Ringfort (Cashel), Clooncoose, Co. Clare
Co. Clare |
Ringforts
On a low, semi-karst hill at Clooncoose in County Clare, a stone ringfort sits quietly at the summit, its double-faced wall still tracing a near-perfect circle across the rough pasture.
A cashel is a ringfort built from stone rather than earth and timber, and this one has held its shape remarkably well given its age. The outer wall-face, constructed from fairly regular uncoursed limestone blocks, remains generally intact, while the interior measures roughly 19 metres north to south and 18 metres east to west. The ground inside slopes gently eastward and is slightly rocky underfoot, typical of karst terrain where the bedrock lies close to the surface. Against the inner wall-face at the south-west, the remains of a hut site survive, suggesting that at least one small structure once occupied the enclosure's sheltered corner.

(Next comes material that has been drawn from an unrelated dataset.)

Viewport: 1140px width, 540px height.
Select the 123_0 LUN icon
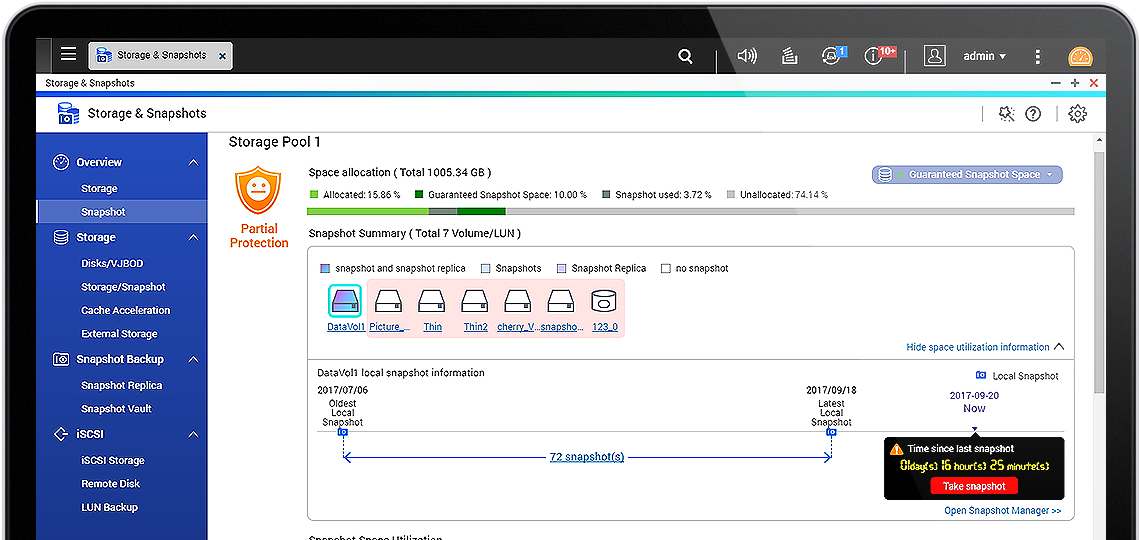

The site has been known to cartographers for well over a century and a half. It appears hachured on Ordnance Survey six-inch maps from both 1842 and 1920, meaning its outline was considered significant enough to mark across two separate survey editions. Despite that long cartographic record, it was listed only as an "Enclosure" in the Record of Monuments and Places in 1996, a cautious classification that understates what is clearly a well-defined cashel. The inner wall-face tells a more complicated story: though the outer face has weathered the centuries largely intact, the inner face survives only in patches and has been rebuilt in most sections, likely by later farmers who found the ready-cut stone useful for their own purposes. Field walls radiating outward from the cashel at the east-north-east, south-west, and north-north-west suggest the site was absorbed into an agricultural landscape at some point, its ancient boundary becoming the anchor point for a whole system of later enclosures. The best views from the hill extend from west to south-south-east, across the low Clare countryside.